We merged almost two-thirds and closed one-third of the pull requests. They were closed without being merged if they are obsolete or low quality, or if they unnecessarily increase the project's surface area. Most of the merged pull requests fixed bugs, improved cross-platform parity, or introduced new features. Notable contributions include improving type safety and the ongoing work to support AndroidX.
At Facebook, we run React Native from master, so we test all changes first before they make it into a React Native Release. Out of all the merged pull requests, only six caused issues: four only affected internal development and two were caught in the release candidate state.
One of the more visible community contributions was the updated “RedBox” screen. It's a good example of how the community is making the developer experience friendlier.
React Native currently has a very wide surface area with many unmaintained abstractions that we do not use a lot at Facebook. We are working on reducing the surface area in order to make React Native smaller and allow the community to take better care of abstractions that are mostly unused at Facebook.
In the first milestone, we asked the community for help on the Lean Core project. The response was overwhelming and we could barely keep up with all the progress. Check out all the work completed in less than a month!
What we are most excited about is that maintainers have jumped in fixing long standing issues, adding tests, and supporting long requested features. These modules are getting more support than they ever did within React Native, showing that this is a great step for the community. Examples of such projects are WebView that has received many pull requests since their extraction and the CLI that is now maintained by members of the community and received much needed improvements and fixes.
In December, we asked the community what they disliked about React Native. We aggregated the responses and replied to each and every problem. Fortunately, many of the issues that our community faces are also problems at Facebook. In our next milestone, we plan to address some of the main problems.
One of the highest voted problems was the developer experience of upgrading to newer versions of React Native. Unfortunately, this is not something that we experience ourselves because we run React Native from master. Thankfully, members from the community already stepped up to address this problem:
- Michał Pierzchała from Callstack improved react-native upgrade by using rn-diff-purge under the hood. We also updated the website to remove outdated upgrade instructions.

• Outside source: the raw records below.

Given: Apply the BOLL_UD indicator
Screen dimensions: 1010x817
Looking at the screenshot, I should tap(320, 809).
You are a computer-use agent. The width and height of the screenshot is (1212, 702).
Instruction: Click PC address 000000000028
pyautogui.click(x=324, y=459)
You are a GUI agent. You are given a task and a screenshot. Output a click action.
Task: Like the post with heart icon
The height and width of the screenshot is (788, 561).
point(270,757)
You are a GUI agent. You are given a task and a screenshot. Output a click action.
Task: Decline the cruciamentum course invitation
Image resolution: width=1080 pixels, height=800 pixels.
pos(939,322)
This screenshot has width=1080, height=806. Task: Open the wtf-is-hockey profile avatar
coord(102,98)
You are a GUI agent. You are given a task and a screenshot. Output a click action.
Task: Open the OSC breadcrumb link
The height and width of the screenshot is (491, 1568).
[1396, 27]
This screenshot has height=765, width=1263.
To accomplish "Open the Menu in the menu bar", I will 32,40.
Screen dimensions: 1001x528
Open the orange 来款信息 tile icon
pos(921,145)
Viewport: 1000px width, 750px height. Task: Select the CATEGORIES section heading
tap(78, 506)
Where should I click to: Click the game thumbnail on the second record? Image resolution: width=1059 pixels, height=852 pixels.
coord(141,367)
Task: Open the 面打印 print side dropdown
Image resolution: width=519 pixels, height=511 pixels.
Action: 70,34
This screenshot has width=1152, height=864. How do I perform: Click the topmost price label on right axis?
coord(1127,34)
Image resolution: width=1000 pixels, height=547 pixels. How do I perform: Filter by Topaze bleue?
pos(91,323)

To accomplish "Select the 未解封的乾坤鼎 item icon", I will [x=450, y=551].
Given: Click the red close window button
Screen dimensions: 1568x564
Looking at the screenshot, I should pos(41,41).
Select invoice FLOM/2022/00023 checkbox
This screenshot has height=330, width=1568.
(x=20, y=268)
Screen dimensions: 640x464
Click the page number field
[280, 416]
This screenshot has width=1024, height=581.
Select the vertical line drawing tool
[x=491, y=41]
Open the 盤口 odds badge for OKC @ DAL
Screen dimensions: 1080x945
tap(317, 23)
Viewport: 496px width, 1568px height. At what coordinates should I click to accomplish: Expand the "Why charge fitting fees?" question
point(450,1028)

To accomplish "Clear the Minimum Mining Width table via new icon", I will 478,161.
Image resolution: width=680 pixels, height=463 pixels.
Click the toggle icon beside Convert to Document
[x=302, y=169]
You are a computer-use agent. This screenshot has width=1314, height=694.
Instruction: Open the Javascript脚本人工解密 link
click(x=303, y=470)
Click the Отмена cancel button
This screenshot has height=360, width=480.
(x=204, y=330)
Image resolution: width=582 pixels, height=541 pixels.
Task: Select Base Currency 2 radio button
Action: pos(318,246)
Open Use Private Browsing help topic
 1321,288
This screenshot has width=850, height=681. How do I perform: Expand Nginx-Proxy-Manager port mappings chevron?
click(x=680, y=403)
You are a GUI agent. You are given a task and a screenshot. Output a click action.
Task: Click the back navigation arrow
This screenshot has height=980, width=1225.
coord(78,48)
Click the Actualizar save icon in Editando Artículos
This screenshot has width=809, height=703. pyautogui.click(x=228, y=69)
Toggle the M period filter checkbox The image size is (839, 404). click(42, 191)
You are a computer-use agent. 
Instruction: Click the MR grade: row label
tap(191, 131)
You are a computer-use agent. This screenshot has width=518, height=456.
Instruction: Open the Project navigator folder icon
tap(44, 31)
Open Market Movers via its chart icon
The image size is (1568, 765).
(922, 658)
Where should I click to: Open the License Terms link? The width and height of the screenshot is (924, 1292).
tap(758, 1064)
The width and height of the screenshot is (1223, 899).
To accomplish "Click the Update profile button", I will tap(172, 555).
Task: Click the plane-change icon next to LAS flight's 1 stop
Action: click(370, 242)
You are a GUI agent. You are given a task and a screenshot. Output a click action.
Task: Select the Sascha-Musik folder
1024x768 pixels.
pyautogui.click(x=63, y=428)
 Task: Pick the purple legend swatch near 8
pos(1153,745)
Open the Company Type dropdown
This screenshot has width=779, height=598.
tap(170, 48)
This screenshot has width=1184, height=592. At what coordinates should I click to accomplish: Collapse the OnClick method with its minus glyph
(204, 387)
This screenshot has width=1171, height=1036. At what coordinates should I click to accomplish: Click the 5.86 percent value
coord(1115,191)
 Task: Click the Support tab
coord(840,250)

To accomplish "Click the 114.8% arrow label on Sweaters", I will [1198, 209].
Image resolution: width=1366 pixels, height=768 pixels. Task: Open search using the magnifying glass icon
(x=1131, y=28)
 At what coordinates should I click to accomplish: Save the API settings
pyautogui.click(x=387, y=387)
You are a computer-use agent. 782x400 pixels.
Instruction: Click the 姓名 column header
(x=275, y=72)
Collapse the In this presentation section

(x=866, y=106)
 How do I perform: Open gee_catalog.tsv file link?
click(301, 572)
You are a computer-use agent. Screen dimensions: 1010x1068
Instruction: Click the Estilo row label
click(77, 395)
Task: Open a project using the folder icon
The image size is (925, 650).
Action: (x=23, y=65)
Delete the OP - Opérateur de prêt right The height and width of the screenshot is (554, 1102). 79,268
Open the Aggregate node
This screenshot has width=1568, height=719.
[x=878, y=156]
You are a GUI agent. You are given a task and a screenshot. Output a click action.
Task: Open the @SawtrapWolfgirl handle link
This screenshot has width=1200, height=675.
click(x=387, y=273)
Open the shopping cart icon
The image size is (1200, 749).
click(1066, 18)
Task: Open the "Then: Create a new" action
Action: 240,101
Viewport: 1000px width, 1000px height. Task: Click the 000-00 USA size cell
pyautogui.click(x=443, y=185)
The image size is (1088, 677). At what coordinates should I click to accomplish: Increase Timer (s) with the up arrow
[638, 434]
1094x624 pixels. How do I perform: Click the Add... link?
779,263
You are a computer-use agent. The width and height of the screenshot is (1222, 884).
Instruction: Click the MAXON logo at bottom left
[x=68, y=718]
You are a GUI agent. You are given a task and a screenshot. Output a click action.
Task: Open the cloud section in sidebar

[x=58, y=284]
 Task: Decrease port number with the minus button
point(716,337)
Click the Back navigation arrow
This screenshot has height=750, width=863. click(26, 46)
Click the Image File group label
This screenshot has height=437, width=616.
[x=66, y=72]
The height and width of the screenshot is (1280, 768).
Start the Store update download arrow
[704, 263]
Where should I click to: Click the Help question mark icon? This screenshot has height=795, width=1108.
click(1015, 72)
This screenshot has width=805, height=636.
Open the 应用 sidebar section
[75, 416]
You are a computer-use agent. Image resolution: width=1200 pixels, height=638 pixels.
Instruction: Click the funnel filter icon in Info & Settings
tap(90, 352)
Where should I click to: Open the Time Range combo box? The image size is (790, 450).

- We plan on recommending CocoaPods by default for iOS projects which will reduce churn in project files when upgrading React Native. This will make it easier for people to install and link third-party modules which is even more important in the context of Lean Core as we expect projects to link more modules by default.
Without the help of the React Native community, especially Mike Grabowski and Lorenzo Sciandra, we would not be able to ship releases. We want to improve the release management process and plan to be more involved from now on:
- We will work with community members to create a blog post for each major release.
- We will show breaking changes directly in the CLI when people upgrade to new versions.
- We will reduce the time it takes to make a release. We are exploring ways to increase automated testing and also creating an improved manual test plan.
For the next two months, we will continue managing pull requests to stay on track while also starting to reduce the number of outstanding GitHub issues. We will continue reducing the surface area of React Native through the Lean Core project. We plan to address 5 of the top community problems. As we finalize the community guidelines, we will turn attention to our website and documentation.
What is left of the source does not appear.